Jim McColl, Chief Executive of Clyde Blowers is to receive a Doctor of the University honorary degree on Commemoration Day on Wednesday 18 June.  And Dr Ian Nussey, first chairman of IBM UK’s Technical Consultancy Group will receive a Doctor of Engineering honorary degree at the Faculty of Engineering graduation ceremony in the Bute Hall on Thursday 3 July.

Professor Frank Coton, Dean of the Faculty of Engineering said: “The honorary degree is being awarded in recognition of Jim McColl’s significant contribution to the development and growth of the Engineering and Manufacturing industry in Scotland.
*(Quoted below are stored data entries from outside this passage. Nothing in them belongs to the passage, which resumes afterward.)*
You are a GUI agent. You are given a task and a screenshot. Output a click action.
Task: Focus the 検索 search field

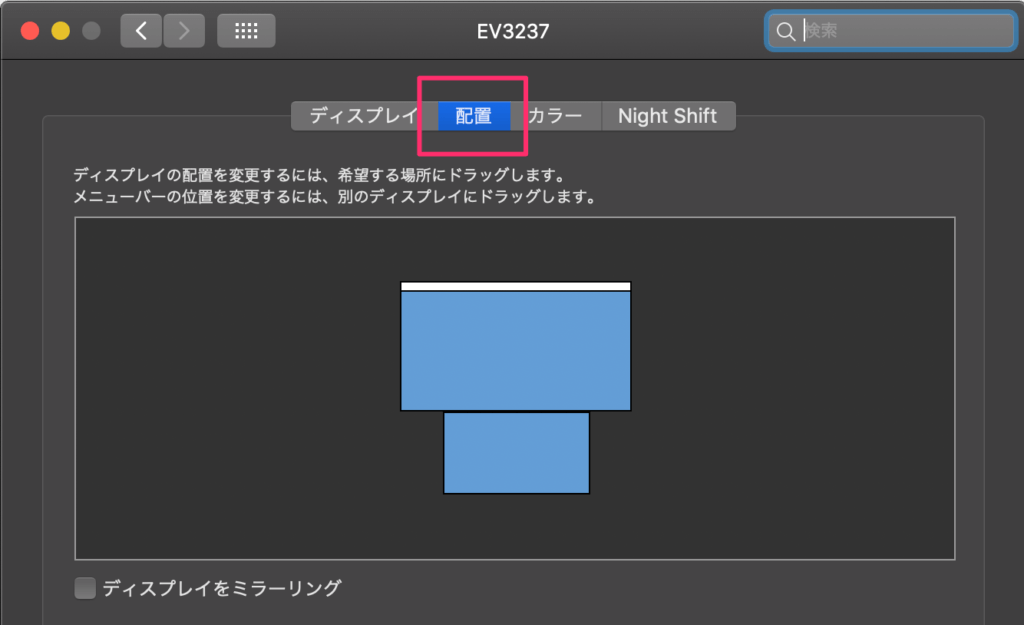pos(900,32)
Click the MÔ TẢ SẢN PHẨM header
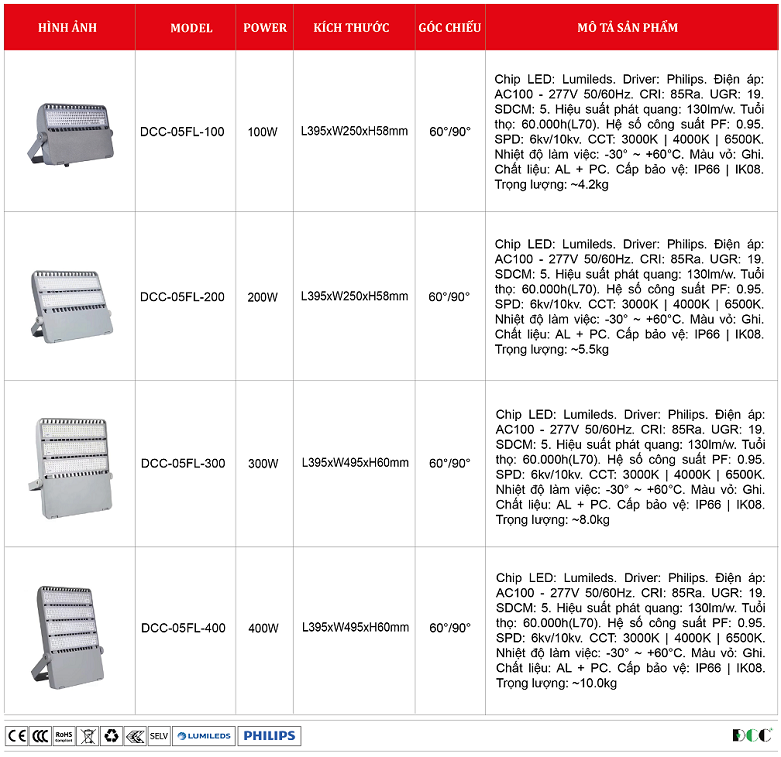Image resolution: width=781 pixels, height=757 pixels. pos(629,28)
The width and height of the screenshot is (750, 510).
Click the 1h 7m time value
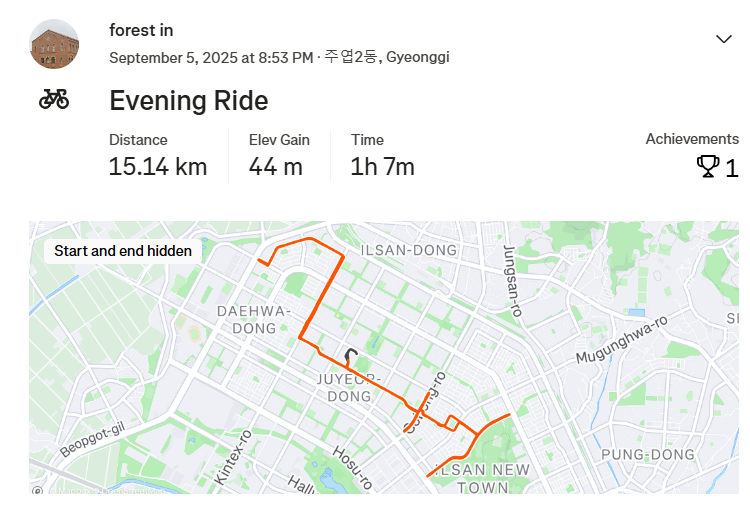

Starting out as an Engineering apprentice, his keen sense of business backed up by formal qualifications has transformed him into one of the country’s leading industrialists.

“He has had strong interaction with Universities on a range of levels and will be a key speaker on the Executive Development Programme on globalisation that Glasgow University’s Business School is running in conjunction with Columbia University.”

Professor Robin Leake, Vice Principal said: “Ian Nussey was one of the first people to persuade our engineering students that they need understanding of management practice as well as technical skills.  Through his collaboration with The Institution of Engineering and Technology, he has done much to rekindle science & engineering interests within the general public.

“Dr Nussey has worked for IBM for over 40 years. He managed IBM UK’s Warwick Development Group, set up in 1980 to turn good ideas into marketable software products and also became the first chairman of IBM UK's Technical Consultancy Group and a Vice-President of the IBM Academy of Technology. He now works on University Relations for IBM.

“Dr Nussey has been the major figure in initiating, launching and supporting the Glasgow-IBM strategic relationship, a scheme which has brought significant benefits to the Department of Electronics and Engineering at the University of Glasgow and has assisted with the IBM awards, PhD Fellowships and placements. We are delighted he has accepted the nomination of an honorary degree from the University of Glasgow.” 

Further information:
Martin Shannon, Media Relations Officer
University of Glasgow Tel: 0141 330 8593

Notes to Editors:

Jim McColl OBE

In 1992, Jim bought 29.9 per cent of Clyde Blowers plc, a small engineering company with a full listing on the London Stock Exchange. Prior to purchasing his stake in Clyde Blowers plc, it had a market capitalisation of £2.2 million. In 1999 Jim led a management buy-out of Clyde Blowers plc to take the company private.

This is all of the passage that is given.